Cook County News Herald

Ted Young “Volunteer of the Year”





Ted Young was recognized as “Volunteer of the Year” at the recent Minnesota Bed & Breakfast Association meeting in Brainerd. Young is pictured here (sixth from left) with members of the MBBA, who presented him with this beautiful quilt.

Ted Young was recognized as “Volunteer of the Year” at the recent Minnesota Bed & Breakfast Association meeting in Brainerd. Young is pictured here (sixth from left) with members of the MBBA, who presented him with this beautiful quilt.

The Minnesota Bed and Breakfast Association, during the State Tourism Conference in Brainerd, paid tribute to Ted Young of Grand Marais’ Poplar Creek Bed & Breakfast as volunteer of the year.

Young, with his wife Barbara, owns and operates a multifaceted business that also includes outfitting and an innto inn packaging program.

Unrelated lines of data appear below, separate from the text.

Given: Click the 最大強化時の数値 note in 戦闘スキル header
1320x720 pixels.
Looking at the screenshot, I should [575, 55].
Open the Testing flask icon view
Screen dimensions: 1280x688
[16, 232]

His fellow innkeepers are grateful to him for his “work on preservation of the northland in Minnesota, his spirit of community support and his willingness to always lend a hand to novice and seasoned innkeepers.”

Young was presented a quilt in recognition of the honor. Barbara described it thus: “The corners have pictures of our Poplar Creek Guesthouse B&B, the tall Pines Yurt, and Ted building a bridge along the Banadad and a trail crew cutting brush along the Banadad. The inscription on the quilt reads, ‘Forever grateful,’ ‘For Dedication and & Spirit,’ and Ted’s name.”

The quilt was a gift to Ted from the Minnesota Bed and Breakfast Association in recognition for his volunteer service to the Association and community. Ted is chairman of the B&B Association’s green committee, on the organization’s web page committee, and is the association’s blog master.

“Thequilt is now hanging in the B&B’s entryway; it is quite beautiful,” Barbara said.

The MBBA began in 1983 as a nonprofit with a dozen B&Bs. It now serves 100 B&Bs plus a dozen inns in the state and hosts a website, www.minnesotabb. org, and publishes a traveler guide.

The MBBA boasts a variety of styles from log cabins to Victorian estates to prairie style bungalows and even newly built facilities. Adaptive reuse in this industry includes jail houses, a light house, train cars and even a church. A free guidebook is available from the website or by calling 651-438-7499.